**THE PROBLEM:** From the first line to the last, please print the entries exactly, omitting pictures.
[[ THE INPUT, beginning ]]
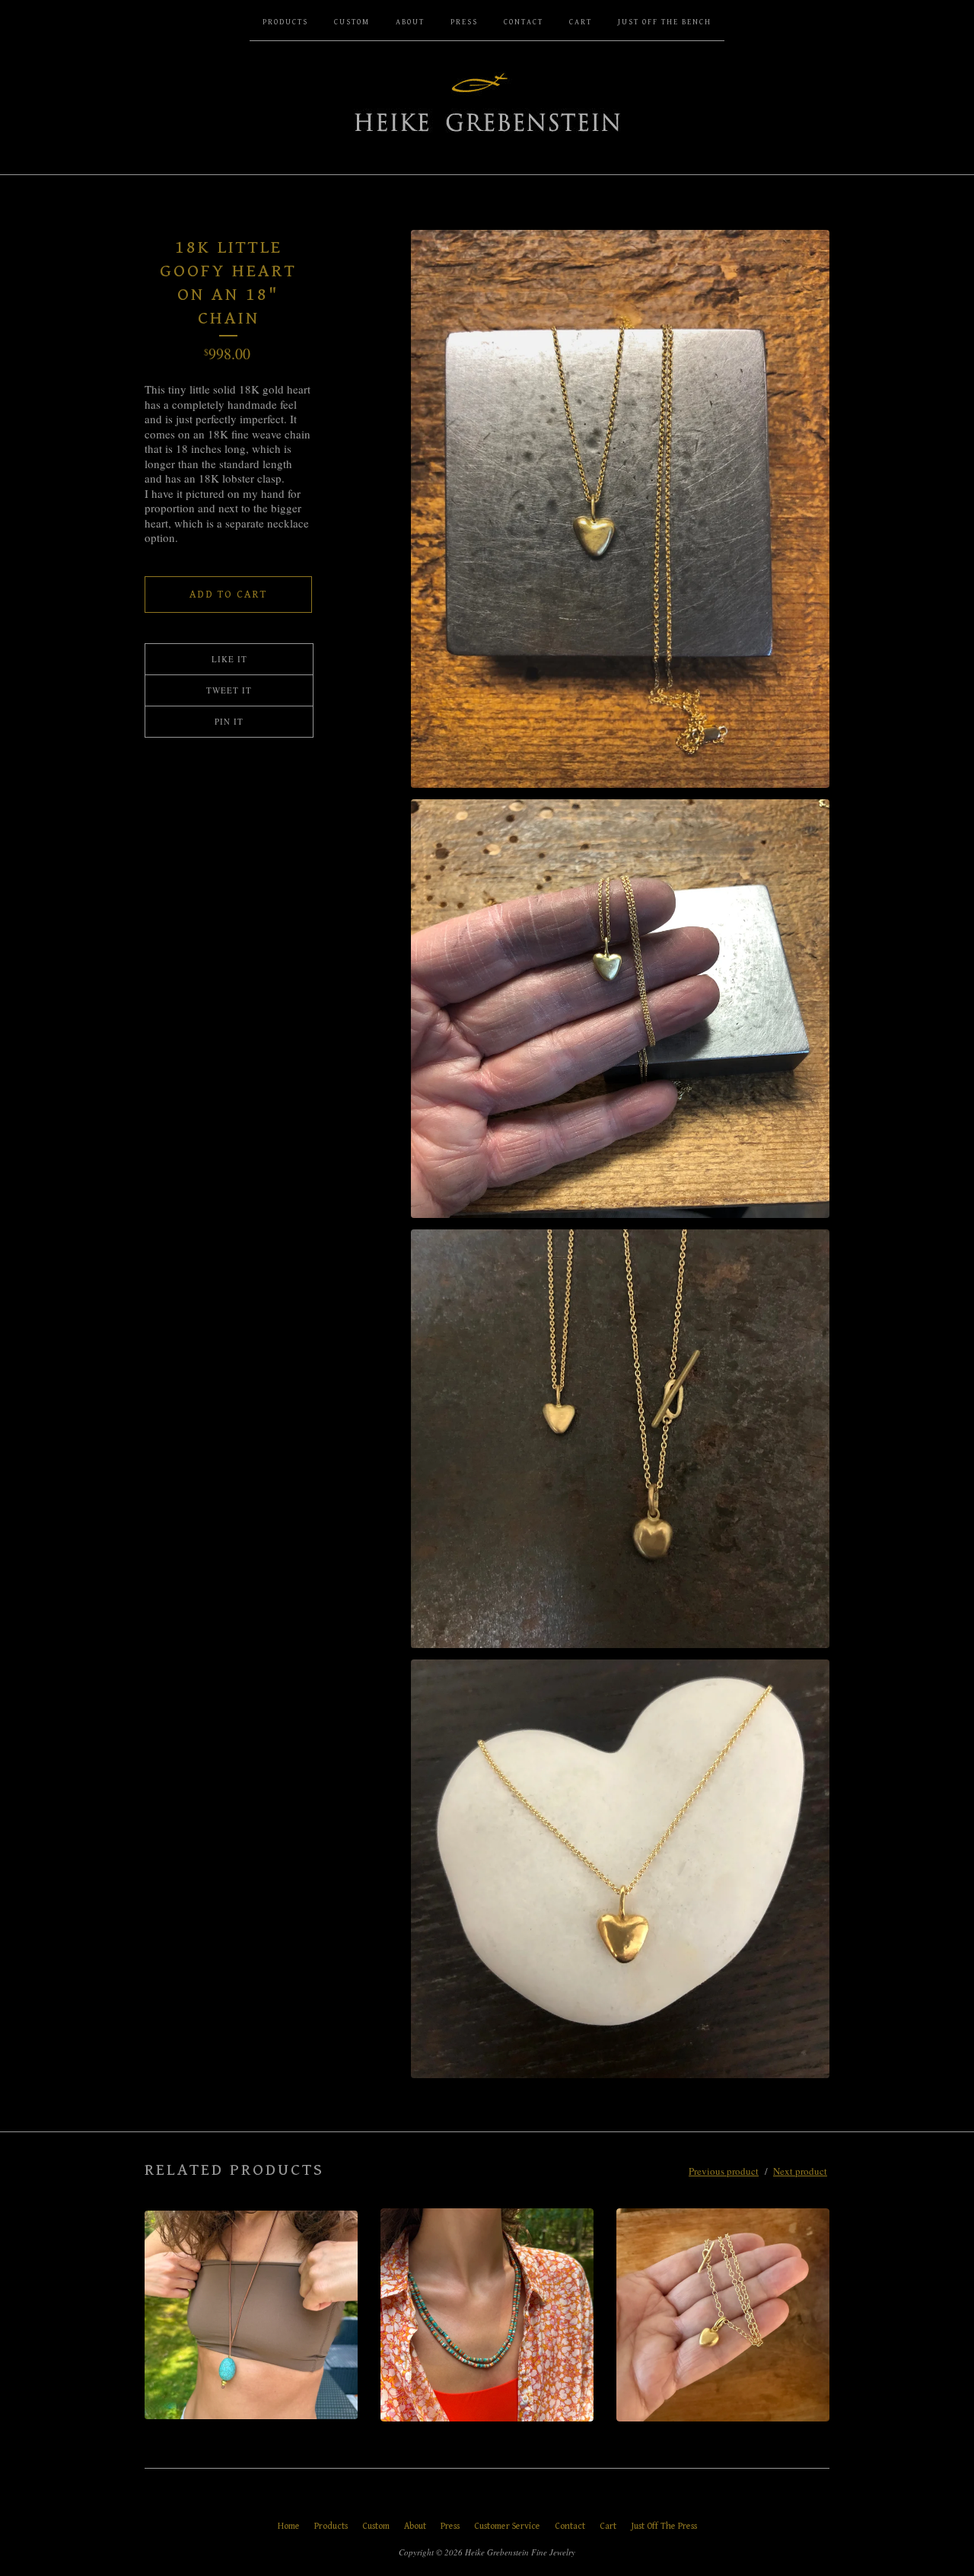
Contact (523, 22)
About (410, 22)
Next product (800, 2171)
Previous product (724, 2171)
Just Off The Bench (664, 22)
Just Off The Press (664, 2526)
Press (464, 22)
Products (285, 22)
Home (289, 2526)
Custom (352, 22)
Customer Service (507, 2526)
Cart (580, 22)
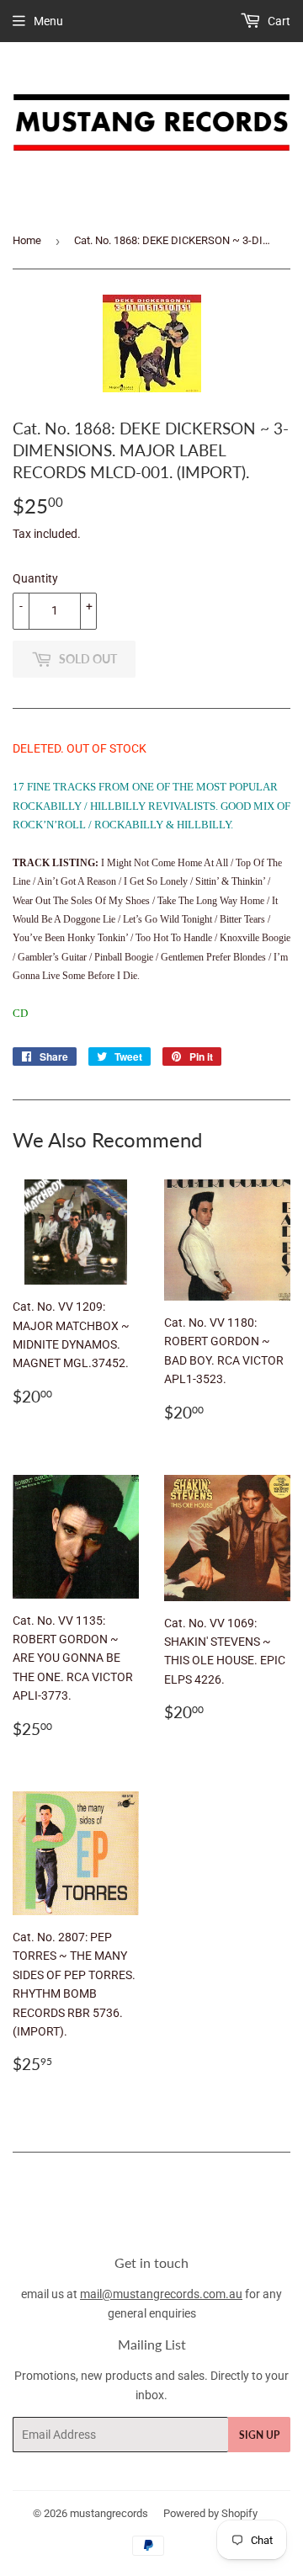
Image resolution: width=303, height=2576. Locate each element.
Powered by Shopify (210, 2513)
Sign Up (259, 2435)
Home (27, 240)
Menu (48, 21)
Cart (277, 21)
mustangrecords (109, 2513)
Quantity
[[ THE INPUT, end ]]
**REPLY:**
Contact (523, 22)
About (410, 22)
Next product (800, 2171)
Previous product (724, 2171)
Just Off The Bench (664, 22)
Just Off The Press (664, 2526)
Press (464, 22)
Products (285, 22)
Home (289, 2526)
Custom (352, 22)
Customer Service (507, 2526)
Cart (580, 22)
Image resolution: width=303, height=2576. Locate each element.
Powered by Shopify (210, 2513)
Sign Up (259, 2435)
Home (27, 240)
Menu (48, 21)
Cart (277, 21)
mustangrecords (109, 2513)
Quantity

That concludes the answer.